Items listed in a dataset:
----------

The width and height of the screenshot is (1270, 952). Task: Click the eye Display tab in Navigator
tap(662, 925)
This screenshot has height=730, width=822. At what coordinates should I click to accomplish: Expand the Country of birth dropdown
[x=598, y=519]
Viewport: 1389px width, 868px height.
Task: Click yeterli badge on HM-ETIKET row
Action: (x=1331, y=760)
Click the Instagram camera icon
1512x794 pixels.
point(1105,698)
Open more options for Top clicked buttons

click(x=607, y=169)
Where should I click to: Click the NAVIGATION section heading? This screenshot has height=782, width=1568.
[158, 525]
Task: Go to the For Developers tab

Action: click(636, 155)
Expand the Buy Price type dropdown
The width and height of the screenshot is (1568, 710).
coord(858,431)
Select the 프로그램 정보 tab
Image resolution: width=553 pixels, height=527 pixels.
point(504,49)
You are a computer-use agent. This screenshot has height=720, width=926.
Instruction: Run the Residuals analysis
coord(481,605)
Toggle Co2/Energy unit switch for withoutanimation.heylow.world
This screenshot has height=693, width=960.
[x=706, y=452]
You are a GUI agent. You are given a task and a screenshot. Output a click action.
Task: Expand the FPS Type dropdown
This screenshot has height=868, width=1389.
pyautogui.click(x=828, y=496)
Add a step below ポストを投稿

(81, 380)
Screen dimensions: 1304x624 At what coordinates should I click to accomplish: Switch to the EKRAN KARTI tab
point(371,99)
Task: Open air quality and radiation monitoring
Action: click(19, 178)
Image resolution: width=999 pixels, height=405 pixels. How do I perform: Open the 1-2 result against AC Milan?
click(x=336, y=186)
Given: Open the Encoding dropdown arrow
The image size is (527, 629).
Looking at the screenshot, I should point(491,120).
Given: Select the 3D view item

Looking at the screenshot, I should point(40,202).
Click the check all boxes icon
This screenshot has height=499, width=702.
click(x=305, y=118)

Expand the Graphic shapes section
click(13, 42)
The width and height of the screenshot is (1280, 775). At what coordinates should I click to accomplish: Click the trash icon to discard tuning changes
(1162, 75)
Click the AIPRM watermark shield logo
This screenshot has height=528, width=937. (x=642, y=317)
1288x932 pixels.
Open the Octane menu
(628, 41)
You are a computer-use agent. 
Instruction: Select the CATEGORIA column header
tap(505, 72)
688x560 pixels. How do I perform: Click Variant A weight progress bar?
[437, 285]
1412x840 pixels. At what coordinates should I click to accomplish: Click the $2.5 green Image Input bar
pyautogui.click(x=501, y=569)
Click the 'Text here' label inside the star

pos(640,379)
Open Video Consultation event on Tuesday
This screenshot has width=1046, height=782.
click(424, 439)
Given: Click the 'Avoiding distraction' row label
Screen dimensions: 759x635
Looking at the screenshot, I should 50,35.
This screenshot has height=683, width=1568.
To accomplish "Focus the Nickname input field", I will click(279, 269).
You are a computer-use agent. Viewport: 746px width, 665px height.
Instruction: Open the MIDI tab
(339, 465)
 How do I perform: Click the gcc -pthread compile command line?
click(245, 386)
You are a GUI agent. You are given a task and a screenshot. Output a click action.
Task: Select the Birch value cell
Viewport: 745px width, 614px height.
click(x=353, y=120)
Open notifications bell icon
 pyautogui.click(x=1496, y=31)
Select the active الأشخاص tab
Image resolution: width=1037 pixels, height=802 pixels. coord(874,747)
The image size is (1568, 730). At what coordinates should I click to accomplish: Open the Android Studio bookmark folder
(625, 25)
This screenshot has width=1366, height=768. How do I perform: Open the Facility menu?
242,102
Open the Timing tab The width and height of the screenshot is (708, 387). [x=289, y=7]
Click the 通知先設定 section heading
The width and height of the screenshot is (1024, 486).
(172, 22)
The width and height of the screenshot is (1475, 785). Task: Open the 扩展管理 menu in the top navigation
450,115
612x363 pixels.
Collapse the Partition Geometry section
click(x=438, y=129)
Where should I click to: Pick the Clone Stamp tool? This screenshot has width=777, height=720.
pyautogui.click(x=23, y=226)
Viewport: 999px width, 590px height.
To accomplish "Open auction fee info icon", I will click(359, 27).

----------

PROBLEM TO WORK ON - Repeat the line that contains "The image size is (1568, 730).", then every line after it until the records end, with nothing added.

RESPONSE FOR THIS EXERCISE -
The image size is (1568, 730). At what coordinates should I click to accomplish: Open the Android Studio bookmark folder
(625, 25)
This screenshot has width=1366, height=768. How do I perform: Open the Facility menu?
242,102
Open the Timing tab The width and height of the screenshot is (708, 387). [x=289, y=7]
Click the 通知先設定 section heading
The width and height of the screenshot is (1024, 486).
(172, 22)
The width and height of the screenshot is (1475, 785). Task: Open the 扩展管理 menu in the top navigation
450,115
612x363 pixels.
Collapse the Partition Geometry section
click(x=438, y=129)
Where should I click to: Pick the Clone Stamp tool? This screenshot has width=777, height=720.
pyautogui.click(x=23, y=226)
Viewport: 999px width, 590px height.
To accomplish "Open auction fee info icon", I will click(359, 27).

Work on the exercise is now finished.